My buddy and I use to hunt the gulf marsh alot and fishermen would come right up to us after seeing us in the blind. My buddy always said "A load of #2s over my head would make me find a new redfishing spot also" LOL


----------



## emusmacker (Oct 16, 2013)

It has happened before, even if you say something, they pretend not to hear it.  I tried to post a thread in the fishing forum about this, and got a bunch of attitude. Oh well, I'm done putting up with it.


----------



## Supercracker (Oct 17, 2013)

Not everyone who fishes is pro hunting. there are plenty of them who have no problem with fishing but think hunting is cruel and barbaric. Don't discount the possibility that it isn't idiocy at all. 

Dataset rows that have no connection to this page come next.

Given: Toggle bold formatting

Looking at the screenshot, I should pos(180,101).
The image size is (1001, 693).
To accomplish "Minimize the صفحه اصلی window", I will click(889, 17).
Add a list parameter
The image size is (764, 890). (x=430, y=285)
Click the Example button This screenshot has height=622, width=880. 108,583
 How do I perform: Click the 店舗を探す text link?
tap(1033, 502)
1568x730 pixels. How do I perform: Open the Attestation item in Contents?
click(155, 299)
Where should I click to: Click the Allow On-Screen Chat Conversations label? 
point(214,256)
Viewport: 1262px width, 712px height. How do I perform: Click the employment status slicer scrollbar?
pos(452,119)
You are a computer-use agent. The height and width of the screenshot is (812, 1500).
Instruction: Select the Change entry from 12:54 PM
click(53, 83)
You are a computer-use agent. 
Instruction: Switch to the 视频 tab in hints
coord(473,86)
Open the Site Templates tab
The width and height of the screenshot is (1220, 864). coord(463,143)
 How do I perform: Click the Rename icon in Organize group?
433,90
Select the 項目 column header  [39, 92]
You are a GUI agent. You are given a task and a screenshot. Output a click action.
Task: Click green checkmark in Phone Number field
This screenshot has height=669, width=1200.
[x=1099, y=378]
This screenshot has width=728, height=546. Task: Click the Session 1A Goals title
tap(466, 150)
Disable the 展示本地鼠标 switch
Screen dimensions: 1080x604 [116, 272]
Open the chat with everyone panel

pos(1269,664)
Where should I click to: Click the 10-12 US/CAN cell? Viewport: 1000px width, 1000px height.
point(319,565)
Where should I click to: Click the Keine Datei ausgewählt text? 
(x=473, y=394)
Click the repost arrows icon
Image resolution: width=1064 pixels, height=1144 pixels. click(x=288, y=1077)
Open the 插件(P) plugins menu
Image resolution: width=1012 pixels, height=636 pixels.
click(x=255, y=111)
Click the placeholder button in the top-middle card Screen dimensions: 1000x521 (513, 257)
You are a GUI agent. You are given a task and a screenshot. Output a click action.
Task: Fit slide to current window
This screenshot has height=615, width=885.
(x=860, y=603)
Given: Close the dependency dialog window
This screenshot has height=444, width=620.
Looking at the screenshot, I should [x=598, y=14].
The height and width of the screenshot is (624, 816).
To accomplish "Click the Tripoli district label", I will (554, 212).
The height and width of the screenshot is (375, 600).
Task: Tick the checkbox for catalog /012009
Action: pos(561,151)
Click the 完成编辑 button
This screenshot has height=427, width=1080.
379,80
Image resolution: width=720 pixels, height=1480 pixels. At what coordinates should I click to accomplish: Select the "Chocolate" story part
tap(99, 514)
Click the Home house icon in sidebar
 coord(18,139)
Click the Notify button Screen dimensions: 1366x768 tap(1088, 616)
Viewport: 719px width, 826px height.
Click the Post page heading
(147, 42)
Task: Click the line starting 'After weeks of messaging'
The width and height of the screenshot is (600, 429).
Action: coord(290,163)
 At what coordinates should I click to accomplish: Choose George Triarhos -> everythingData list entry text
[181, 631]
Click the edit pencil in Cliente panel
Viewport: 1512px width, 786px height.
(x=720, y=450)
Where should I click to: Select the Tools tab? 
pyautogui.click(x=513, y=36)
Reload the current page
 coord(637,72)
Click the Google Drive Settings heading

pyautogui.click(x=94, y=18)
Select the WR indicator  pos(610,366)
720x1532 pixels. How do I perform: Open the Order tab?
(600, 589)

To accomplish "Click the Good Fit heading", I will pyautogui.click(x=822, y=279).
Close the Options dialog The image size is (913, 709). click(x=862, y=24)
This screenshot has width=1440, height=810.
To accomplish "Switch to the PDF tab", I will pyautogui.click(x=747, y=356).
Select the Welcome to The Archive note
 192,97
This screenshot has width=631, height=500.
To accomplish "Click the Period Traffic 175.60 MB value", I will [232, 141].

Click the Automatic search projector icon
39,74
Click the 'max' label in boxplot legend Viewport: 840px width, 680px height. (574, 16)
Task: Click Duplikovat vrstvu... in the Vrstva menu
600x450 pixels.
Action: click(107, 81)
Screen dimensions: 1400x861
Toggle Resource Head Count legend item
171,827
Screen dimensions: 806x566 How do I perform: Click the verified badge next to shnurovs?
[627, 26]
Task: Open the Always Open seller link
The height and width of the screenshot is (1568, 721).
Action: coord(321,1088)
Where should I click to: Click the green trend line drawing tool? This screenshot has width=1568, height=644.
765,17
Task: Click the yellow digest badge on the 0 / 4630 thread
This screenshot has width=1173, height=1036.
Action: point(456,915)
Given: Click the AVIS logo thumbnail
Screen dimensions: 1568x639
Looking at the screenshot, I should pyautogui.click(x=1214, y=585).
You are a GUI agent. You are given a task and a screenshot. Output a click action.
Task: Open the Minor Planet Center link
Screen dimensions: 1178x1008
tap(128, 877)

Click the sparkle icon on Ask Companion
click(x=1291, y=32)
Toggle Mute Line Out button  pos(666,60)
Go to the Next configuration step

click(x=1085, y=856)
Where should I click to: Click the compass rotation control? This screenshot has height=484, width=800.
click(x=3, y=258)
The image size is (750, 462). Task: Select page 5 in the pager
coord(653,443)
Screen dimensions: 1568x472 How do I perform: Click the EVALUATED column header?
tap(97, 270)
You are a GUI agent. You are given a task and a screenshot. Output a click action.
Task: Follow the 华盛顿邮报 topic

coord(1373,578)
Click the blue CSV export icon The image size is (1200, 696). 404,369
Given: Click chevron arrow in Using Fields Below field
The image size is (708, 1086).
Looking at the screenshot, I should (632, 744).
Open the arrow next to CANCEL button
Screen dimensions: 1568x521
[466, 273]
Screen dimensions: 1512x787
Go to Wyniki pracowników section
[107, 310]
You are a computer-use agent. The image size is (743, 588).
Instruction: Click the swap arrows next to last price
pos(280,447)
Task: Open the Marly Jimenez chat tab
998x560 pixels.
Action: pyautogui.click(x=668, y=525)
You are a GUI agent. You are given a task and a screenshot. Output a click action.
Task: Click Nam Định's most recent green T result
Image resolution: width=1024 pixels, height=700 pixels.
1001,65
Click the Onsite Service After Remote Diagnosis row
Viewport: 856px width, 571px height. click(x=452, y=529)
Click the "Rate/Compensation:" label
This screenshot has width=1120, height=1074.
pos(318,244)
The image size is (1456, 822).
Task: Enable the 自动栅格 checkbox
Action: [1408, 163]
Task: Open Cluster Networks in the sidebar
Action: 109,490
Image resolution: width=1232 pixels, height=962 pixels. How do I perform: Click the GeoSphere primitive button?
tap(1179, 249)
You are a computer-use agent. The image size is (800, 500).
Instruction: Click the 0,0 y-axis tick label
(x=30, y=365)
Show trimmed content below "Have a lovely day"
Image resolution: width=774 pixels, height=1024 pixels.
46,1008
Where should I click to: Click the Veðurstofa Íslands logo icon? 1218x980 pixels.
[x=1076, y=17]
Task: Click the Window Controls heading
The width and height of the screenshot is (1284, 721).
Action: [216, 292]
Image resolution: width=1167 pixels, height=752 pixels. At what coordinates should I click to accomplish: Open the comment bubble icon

Maybe snap pics of them and their boat registration numbers and e mail complaints to the DNR?  They are breaking the law afterall.


----------



## JustUs4All (Oct 18, 2013)

krazybronco2 said:


> Call the GW it is against the law for someone mess you your hunt.
> 
> O.C.G.A. § 27-3-151
> 
> ...





Supercracker said:


> Maybe snap pics of them and their boat registration numbers and e mail complaints to the DNR?  They are breaking the law afterall.



If all the fisherman does is move into the area you are hunting and fish normally, then you do not have a snowball's chance at convincing anyone that matters that they have broken the law.  
They have no more broken that law than the hunter has by placing decoys in a manner that hinders the fishing.

You could, however, easily convince nearly everyone that the late comers are inconsiderate and unmannered, but there is a lot of that going around these days.


----------



## king killer delete (Oct 18, 2013)

*Only if that fisherman*



JustUs4All said:


> If all the fisherman does is move into the area you are hunting and fish normally, then you do not have a snowball's chance at convincing anyone that matters that they have broken the law.
> They have no more broken that law than the hunter has by placing decoys in a manner that hinders the fishing.
> 
> You could, however, easily convince nearly everyone that the late comers are inconsiderate and unmannered, but there is a lot of that going around these days.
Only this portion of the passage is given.